Buah yang Selalu Getir

MH SAMSUL HADI
Tahun 2009 yang segera berlalu terasa begitu lama bagi insan sepak bola nasional. Terasa lama bukan karena hari lebih panjang, tetapi akibat terlalu seringnya negeri ini menelan kegetiran tiada berkesudahan sepanjang tahun itu. Tumbangnya tim nasional 0-2 dari Laos di SEA Games, awal Desember lalu, jadi kado penutup tahun yang paling getir.
 Laos merupakan negara Asia Tenggara ketiga paling bawah dalam peringkat terbaru FIFA (per 9 Desember 2009), yakni peringkat ke-178, setelah Brunei (191) dan Timor Leste (200). Kekalahan itu memberikan tamparan keras dan kekecewaan mendalam bagi pencinta sepak bola nasional.


Tahun 2008, ketika timnas senior terjegal di semifinal Piala AFF, sudah muncul sinyal peringatan bahwa Indonesia sudah menjadi kekuatan kelas dua di peta sepak bola ASEAN. Satu level di bawah Thailand, Singapura, dan Vietnam; sejajar dengan Myanmar dan Malaysia.

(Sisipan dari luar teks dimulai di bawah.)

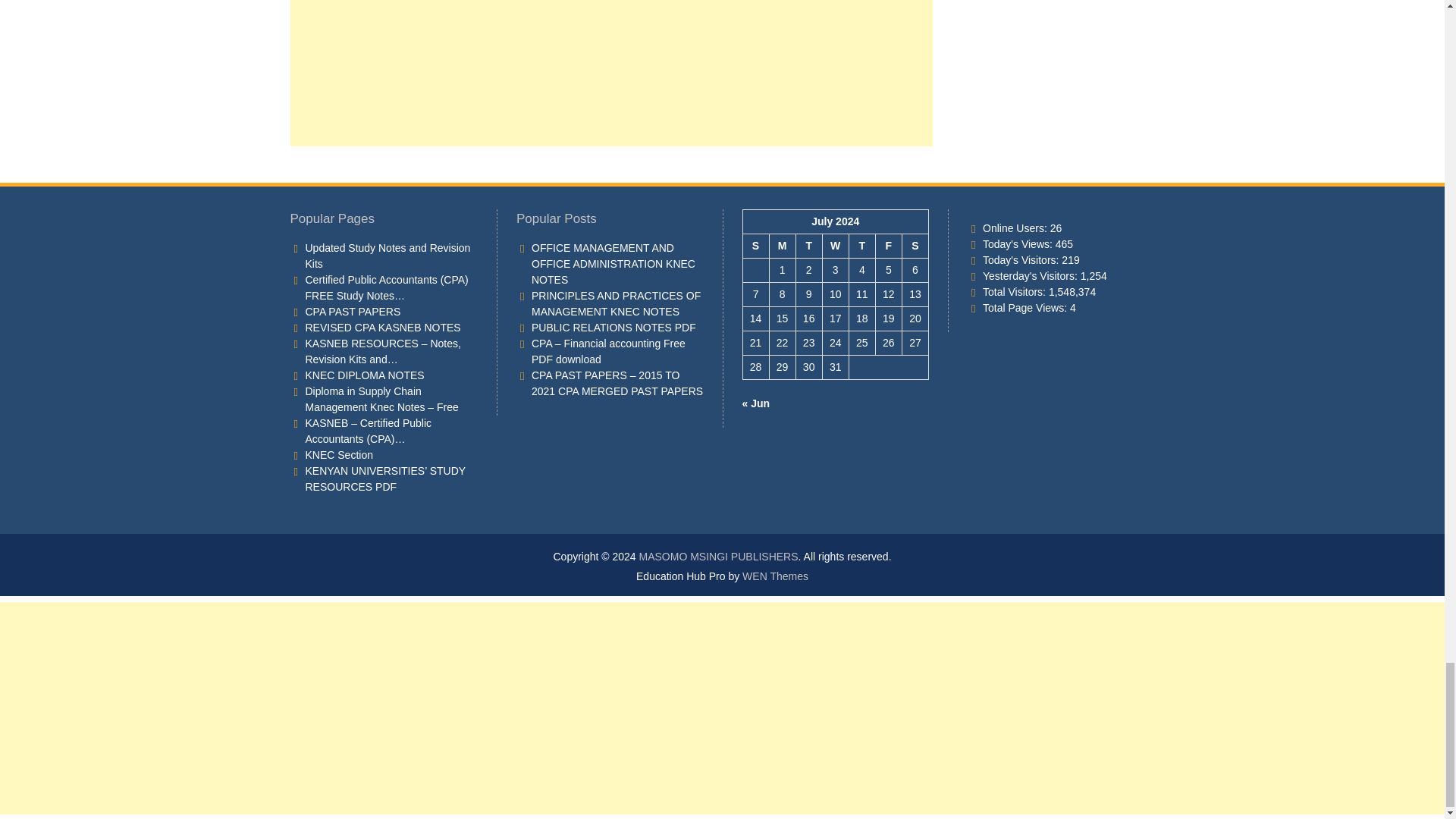
Monday (781, 246)
Tuesday (808, 246)
Thursday (861, 246)
Wednesday (835, 246)
Sunday (755, 246)
Saturday (914, 246)
Friday (888, 246)
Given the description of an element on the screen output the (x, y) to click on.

Kini, setelah takluk dari Laos plus kekalahan serupa 1-3 dari Myanmar di SEA Games lalu, sepak bola negeri ini kian turun kelas. Jika ini dibiarkan, jangan kaget jika suatu saat level tim ”Merah Putih” sejajar dengan Laos, Kamboja, Timor Leste, dan Brunei.

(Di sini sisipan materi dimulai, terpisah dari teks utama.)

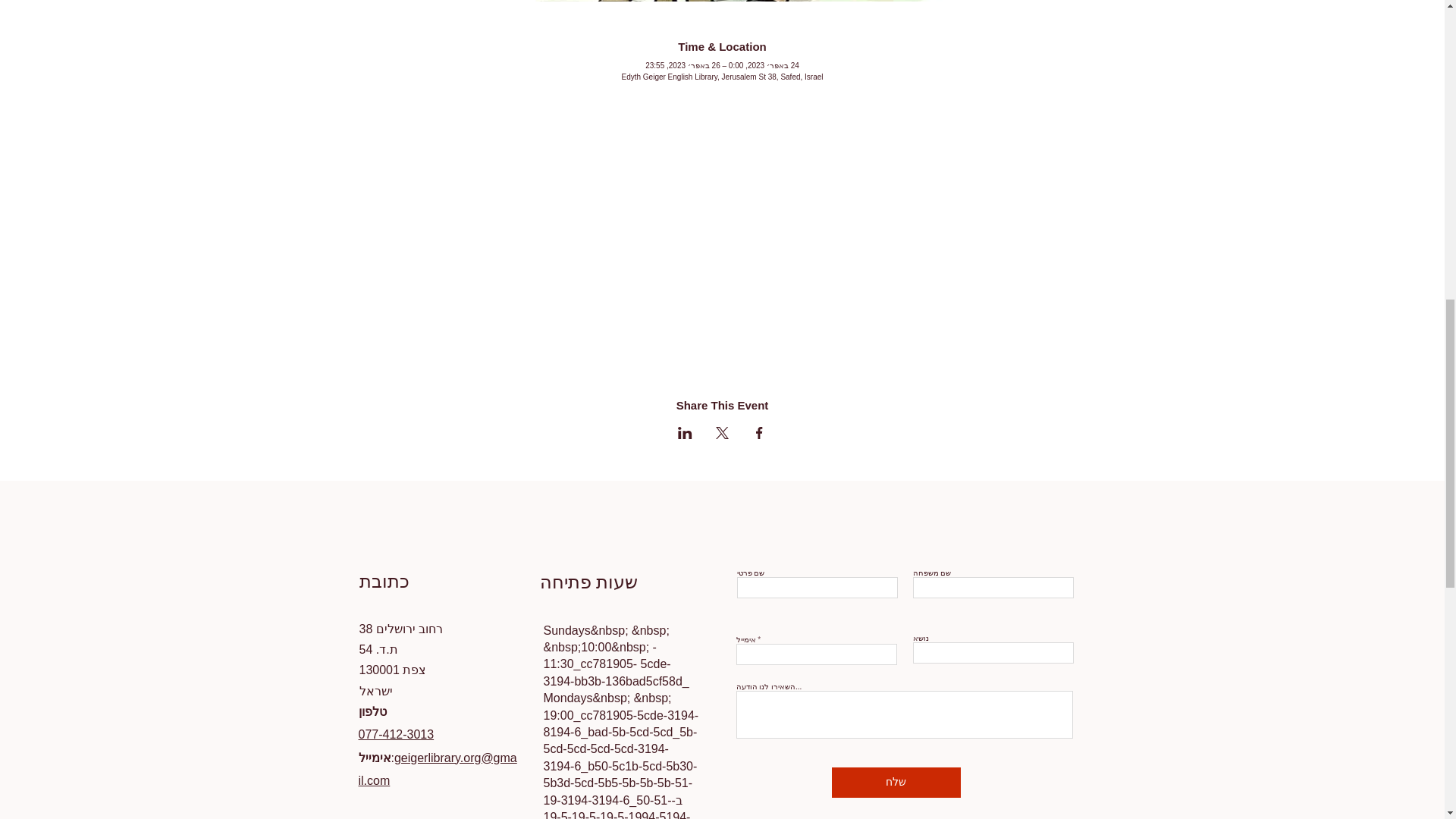
077-412-3013 (395, 734)
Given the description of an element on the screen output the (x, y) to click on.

Myanmar sudah menaklukkan kita, Malaysia yang merebut emas sepak bola SEA Games mulai meninggalkan kita. Ini sungguh membuat pencinta sepak bola di Tanah Air gundah gulana. Boaz Solossa, Tony Sucipto, dan lain-lain diharapkan jadi tumpuan tiga-empat tahun ke depan.

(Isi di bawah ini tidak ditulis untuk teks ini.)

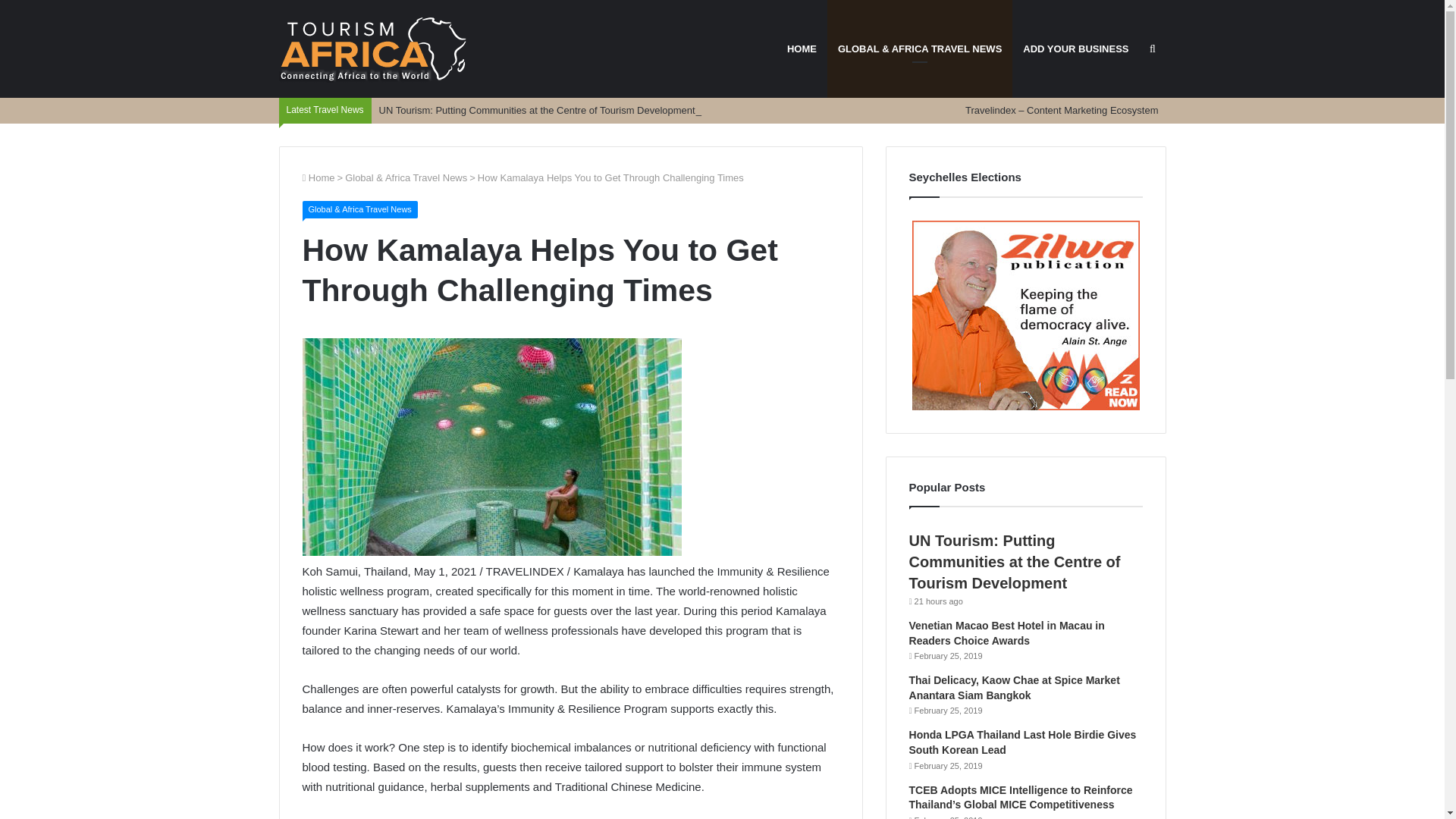
Venetian Macao Best Hotel in Macau in Readers Choice Awards (1006, 633)
Honda LPGA Thailand Last Hole Birdie Gives South Korean Lead (1022, 741)
ADD YOUR BUSINESS (1074, 48)
Tourismpedia (373, 48)
HOME (801, 48)
Search for (1152, 48)
Venetian Macao Best Hotel in Macau in Readers Choice Awards (1006, 633)
Honda LPGA Thailand Last Hole Birdie Gives South Korean Lead (1022, 741)
Home (317, 177)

Namun, potensi yang mereka miliki, seperti yang telah mereka perlihatkan di klub, gagal dikelola menjadi timnas yang tangguh. Nasib tim U-23 itu mirip dengan senior mereka yang tertatih-tatih mengikuti kerasnya persaingan di kualifikasi Piala Asia 2011.
Dipoles Pelatih Benny Dollo, timnas senior sejauh ini maksimal hanya bisa seri menghadapi Australia, Kuwait, dan Oman. Bambang Pamungkas dan kawan-kawan masih punya dua laga tersisa, menjamu Oman pada Rabu pekan depan dan tandang ke Australia, 3 Maret.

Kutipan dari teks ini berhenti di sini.